An aneurysmal bone cyst has many blood-filled sacs in it. While it can form anywhere, most of the time it is found close to the growth plate. These cysts can deform the bone and make it prone to fractures. A common location for these cysts is in the bones of the thigh, shin, shoulder and spine.
- The cause for formation is not known.
- However, it is observed that they can form in response to another benign bone tumor. A cyst thus formed is known as a secondary aneurysmal bone cyst.
- Patient will complain of pain and swelling, both of which aggravate with time.
- The pain will not have any obvious trigger (like injury).
- Reduced range of motion and decreased flexibility are other symptoms.
- In some cases, a fracture happens and the cyst is discovered after that.
- If the cyst is located in the spine, back pain or neck pain may be present.
- The patient may also complain of radiating nerve pain.
- Some cases can also be symptomless with the cyst being discovered during investigations for other reasons.
- The doctor will ask about the patient’s medical history and will examine the painful/inflamed area.
- Typically, an x-ray will be needed for diagnosis. In some cases, an MRI or CT scan may be required.

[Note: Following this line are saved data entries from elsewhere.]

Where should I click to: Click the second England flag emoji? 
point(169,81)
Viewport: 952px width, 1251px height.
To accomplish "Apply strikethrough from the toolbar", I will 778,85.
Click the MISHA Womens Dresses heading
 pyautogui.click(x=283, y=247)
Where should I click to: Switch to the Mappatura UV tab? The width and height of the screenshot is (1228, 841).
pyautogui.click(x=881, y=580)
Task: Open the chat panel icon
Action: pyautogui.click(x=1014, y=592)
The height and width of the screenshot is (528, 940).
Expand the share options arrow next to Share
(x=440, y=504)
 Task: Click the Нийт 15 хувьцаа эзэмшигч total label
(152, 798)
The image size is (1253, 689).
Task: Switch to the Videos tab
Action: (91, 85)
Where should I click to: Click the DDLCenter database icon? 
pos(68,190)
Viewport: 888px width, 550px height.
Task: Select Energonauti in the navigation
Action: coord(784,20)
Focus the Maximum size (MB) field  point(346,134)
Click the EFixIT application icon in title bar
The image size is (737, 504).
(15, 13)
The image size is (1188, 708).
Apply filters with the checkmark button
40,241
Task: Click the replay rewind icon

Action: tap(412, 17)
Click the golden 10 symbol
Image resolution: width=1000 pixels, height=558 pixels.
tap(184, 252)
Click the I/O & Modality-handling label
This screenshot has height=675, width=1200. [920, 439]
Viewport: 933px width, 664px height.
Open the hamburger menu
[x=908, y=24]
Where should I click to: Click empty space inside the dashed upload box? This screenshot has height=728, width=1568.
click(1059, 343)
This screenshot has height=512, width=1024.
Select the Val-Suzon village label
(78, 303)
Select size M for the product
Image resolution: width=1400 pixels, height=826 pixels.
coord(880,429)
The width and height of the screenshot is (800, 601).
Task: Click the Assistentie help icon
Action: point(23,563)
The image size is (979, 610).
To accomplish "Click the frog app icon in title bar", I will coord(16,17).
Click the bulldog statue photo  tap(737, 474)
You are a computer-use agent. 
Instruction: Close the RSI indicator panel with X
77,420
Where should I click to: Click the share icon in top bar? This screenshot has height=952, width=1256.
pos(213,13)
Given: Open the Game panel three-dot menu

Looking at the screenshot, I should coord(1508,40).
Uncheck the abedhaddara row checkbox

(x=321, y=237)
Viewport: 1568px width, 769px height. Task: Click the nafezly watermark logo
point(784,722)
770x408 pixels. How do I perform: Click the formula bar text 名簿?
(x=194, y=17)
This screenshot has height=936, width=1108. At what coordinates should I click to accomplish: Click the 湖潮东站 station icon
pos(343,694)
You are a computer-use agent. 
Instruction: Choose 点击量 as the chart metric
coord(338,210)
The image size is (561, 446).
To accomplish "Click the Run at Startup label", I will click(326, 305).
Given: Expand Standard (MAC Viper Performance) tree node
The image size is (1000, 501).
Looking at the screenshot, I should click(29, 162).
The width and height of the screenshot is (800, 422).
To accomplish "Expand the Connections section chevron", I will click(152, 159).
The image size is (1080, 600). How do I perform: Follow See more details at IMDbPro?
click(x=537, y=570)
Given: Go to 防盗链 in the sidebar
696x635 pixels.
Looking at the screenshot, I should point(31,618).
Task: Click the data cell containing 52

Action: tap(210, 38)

- Blood tests are not usually advised.
- However, a biopsy may be needed for confirming diagnosis. During biopsy, a needle is used to get a small sample of the bone. If a bigger sample is needed, the procedure will be done in the operating room.
- Surgical removal of the cyst is recommended.
- The surgeon will remove the tumor cells while taking care not to damage the growth plate or the healthy cells.
- After removing the cyst, the area will be filled with a bone graft (from a donor or from the patient himself) or a bone graft substitute.
- The bone may need to be supported with metal plates, screws, etc.
- After surgery, the area may be immobilized with a cast, brace, etc.
- If the bone is badly affected or the tumor keeps recurring, a wide resection will be done wherein the tumor cells are removed along with a margin of normal tissue.
- The procedure involves reconstructing the bone with donor tissue or a metal prosthetic.
- Other procedures like sclerotherapy and radiation therapy are reserved for tumors that are difficult to access, when surgery is not considered a safe option.
Recovery after surgery can take up to 6 months. Unfortunately, recurrence of these cysts is possible and hence follow-up visits with the doctor are important.